### Problem details
Go through the data below and copy each line where the word "axis" occurs.

Provided data section start

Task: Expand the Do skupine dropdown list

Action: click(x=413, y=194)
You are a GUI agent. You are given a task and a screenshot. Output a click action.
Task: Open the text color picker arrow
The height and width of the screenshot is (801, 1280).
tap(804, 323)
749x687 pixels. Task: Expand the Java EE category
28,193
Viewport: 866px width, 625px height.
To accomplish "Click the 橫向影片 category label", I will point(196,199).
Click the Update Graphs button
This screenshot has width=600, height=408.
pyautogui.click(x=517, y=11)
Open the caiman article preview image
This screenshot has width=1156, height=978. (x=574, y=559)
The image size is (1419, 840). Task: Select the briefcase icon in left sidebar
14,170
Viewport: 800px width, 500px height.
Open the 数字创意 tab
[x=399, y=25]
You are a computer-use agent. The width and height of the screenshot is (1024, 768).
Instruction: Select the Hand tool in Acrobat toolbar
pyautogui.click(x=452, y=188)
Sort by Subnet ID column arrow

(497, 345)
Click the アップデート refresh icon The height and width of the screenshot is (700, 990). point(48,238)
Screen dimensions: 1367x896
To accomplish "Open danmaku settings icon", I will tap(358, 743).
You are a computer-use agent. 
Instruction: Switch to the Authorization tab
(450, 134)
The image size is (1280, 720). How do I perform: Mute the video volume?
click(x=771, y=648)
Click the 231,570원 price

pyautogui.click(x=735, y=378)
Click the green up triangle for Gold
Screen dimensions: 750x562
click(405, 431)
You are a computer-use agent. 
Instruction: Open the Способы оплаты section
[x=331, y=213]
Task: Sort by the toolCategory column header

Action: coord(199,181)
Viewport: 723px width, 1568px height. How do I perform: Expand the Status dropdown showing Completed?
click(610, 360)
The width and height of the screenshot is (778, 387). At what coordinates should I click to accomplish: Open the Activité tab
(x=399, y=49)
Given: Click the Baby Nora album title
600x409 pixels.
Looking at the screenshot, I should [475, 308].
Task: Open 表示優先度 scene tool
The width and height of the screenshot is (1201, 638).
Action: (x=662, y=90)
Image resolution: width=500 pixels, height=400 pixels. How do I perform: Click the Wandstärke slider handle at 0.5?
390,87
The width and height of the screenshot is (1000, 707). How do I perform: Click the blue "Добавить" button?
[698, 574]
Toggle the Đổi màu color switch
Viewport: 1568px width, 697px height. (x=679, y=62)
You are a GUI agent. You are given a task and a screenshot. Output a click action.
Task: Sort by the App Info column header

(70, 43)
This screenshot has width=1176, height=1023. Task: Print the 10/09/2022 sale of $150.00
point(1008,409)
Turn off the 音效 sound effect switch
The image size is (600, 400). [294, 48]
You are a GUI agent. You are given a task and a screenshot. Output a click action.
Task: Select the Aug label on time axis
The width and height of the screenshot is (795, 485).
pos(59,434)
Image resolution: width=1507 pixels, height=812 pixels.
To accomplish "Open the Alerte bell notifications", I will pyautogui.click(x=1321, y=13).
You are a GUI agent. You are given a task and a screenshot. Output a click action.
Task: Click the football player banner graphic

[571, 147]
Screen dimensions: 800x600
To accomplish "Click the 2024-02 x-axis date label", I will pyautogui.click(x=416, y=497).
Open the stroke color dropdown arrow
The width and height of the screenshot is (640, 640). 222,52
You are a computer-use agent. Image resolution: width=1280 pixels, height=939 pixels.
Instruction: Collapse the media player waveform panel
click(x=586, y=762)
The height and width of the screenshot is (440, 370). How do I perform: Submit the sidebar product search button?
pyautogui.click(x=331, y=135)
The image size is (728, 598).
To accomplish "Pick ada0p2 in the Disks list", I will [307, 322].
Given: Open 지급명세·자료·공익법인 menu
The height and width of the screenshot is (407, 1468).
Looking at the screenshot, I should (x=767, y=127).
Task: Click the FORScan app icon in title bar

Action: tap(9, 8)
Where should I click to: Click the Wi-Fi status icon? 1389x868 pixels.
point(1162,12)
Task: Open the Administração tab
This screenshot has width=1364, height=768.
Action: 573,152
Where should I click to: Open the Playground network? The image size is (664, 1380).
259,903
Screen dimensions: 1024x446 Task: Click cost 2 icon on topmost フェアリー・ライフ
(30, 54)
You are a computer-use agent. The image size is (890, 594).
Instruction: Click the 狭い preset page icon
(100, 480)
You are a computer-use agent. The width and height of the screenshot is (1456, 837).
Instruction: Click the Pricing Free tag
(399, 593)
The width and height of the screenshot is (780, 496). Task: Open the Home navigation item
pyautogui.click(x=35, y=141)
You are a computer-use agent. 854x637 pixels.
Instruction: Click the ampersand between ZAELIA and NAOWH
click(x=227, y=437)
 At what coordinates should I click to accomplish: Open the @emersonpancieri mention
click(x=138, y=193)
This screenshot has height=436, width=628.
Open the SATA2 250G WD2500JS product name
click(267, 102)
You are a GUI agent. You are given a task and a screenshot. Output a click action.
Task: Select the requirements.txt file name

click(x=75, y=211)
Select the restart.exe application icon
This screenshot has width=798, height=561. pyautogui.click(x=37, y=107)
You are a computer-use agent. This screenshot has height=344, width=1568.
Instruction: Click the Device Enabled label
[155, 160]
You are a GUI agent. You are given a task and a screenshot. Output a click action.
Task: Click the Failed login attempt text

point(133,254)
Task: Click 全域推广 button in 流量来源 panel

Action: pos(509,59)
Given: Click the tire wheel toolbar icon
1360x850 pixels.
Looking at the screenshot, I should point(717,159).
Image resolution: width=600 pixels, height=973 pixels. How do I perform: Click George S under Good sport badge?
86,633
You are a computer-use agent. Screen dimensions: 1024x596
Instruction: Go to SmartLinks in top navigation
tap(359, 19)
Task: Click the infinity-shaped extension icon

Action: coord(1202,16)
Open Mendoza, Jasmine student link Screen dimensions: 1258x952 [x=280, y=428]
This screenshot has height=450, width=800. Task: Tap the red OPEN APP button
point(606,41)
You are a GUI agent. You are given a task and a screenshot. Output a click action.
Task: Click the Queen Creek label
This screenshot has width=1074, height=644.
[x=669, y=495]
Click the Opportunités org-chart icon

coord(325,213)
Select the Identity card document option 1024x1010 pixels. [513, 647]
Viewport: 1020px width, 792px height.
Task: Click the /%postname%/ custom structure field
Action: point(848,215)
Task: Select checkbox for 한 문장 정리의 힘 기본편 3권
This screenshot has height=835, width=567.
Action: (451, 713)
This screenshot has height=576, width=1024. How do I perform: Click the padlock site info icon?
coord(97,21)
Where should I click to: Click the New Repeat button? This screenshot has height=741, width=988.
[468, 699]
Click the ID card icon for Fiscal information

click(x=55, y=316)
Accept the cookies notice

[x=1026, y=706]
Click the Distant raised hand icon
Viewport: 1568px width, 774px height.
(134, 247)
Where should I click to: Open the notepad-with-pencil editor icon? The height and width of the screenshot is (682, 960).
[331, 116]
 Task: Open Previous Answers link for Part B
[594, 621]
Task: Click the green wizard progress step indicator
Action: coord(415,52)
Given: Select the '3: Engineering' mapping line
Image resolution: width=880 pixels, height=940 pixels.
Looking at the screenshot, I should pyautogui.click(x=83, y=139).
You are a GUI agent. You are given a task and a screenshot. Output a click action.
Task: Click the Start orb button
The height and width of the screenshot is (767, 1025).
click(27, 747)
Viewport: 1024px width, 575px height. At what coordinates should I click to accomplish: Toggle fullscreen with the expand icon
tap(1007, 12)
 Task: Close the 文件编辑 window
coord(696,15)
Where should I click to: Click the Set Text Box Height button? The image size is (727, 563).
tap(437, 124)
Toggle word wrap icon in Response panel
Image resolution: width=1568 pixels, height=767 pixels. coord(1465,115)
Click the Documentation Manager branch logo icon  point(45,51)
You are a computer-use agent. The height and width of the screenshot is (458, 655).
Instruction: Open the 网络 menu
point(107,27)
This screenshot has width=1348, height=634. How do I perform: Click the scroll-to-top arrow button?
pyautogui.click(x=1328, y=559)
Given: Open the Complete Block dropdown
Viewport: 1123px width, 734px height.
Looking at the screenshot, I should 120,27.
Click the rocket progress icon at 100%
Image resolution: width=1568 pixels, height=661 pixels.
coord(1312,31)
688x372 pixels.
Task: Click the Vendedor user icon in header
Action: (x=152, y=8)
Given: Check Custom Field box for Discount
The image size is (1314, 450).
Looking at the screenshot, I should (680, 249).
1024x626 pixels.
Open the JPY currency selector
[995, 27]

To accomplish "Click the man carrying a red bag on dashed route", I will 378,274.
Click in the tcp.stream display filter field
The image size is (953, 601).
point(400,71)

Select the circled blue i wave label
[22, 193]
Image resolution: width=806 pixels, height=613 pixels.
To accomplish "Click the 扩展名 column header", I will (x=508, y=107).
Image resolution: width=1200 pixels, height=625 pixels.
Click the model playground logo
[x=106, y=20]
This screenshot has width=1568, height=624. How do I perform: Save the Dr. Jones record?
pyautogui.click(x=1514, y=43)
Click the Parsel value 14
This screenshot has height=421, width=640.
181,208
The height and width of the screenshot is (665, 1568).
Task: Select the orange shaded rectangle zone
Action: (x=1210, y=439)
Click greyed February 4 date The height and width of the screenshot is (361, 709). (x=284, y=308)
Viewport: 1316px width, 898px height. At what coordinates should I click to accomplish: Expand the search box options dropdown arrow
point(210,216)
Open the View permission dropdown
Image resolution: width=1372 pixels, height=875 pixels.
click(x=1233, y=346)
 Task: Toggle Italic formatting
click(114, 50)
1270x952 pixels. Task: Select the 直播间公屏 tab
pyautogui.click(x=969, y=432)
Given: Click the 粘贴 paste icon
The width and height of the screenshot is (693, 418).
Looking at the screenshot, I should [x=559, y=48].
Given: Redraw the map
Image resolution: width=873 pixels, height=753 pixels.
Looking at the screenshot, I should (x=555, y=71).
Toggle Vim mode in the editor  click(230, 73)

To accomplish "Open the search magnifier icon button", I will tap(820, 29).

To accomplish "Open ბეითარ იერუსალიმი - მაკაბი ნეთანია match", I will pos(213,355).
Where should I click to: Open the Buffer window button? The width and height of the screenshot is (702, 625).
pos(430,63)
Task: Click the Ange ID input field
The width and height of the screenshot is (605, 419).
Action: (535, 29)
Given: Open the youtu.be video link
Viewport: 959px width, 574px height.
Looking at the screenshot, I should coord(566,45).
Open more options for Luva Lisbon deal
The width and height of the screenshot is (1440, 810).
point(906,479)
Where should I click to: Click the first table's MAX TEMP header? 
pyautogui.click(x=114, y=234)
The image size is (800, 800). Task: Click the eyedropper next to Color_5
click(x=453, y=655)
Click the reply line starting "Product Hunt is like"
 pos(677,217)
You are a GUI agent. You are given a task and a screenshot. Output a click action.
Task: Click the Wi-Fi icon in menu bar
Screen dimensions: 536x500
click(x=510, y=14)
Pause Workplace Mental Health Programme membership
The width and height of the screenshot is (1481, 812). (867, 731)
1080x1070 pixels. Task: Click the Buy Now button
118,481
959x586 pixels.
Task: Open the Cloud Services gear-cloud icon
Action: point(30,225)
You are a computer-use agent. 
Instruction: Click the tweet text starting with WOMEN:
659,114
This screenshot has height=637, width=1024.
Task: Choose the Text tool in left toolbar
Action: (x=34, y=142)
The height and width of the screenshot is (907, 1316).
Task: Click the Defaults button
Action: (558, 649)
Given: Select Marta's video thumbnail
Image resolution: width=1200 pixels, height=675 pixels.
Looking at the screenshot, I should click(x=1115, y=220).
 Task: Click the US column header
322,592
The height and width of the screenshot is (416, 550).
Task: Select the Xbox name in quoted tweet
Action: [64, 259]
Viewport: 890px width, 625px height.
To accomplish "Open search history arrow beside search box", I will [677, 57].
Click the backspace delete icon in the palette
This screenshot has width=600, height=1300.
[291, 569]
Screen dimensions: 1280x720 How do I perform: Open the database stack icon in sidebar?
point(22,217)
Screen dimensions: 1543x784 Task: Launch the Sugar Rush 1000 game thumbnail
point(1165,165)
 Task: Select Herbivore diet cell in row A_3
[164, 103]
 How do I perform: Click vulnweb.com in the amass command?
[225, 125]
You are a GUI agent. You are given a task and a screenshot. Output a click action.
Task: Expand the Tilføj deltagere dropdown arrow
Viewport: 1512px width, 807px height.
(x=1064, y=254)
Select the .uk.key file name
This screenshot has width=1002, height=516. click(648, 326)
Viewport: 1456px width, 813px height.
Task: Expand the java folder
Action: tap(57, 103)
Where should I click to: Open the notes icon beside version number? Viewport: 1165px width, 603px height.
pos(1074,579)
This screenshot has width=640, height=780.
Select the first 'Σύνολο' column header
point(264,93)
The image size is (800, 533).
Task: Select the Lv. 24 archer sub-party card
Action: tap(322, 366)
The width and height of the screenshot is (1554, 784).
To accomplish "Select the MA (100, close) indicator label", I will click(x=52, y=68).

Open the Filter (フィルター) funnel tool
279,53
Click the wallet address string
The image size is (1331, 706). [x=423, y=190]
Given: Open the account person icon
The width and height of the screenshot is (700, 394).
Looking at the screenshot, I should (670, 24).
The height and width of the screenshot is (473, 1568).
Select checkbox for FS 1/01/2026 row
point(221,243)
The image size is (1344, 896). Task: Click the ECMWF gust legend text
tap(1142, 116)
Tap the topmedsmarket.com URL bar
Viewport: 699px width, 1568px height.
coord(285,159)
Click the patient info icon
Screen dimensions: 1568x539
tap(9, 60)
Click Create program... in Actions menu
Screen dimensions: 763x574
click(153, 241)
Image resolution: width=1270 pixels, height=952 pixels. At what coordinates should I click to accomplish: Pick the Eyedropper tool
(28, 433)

Provided data section end

### Problem solution
Task: Select the Aug label on time axis
To accomplish "Click the 2024-02 x-axis date label", I will pyautogui.click(x=416, y=497).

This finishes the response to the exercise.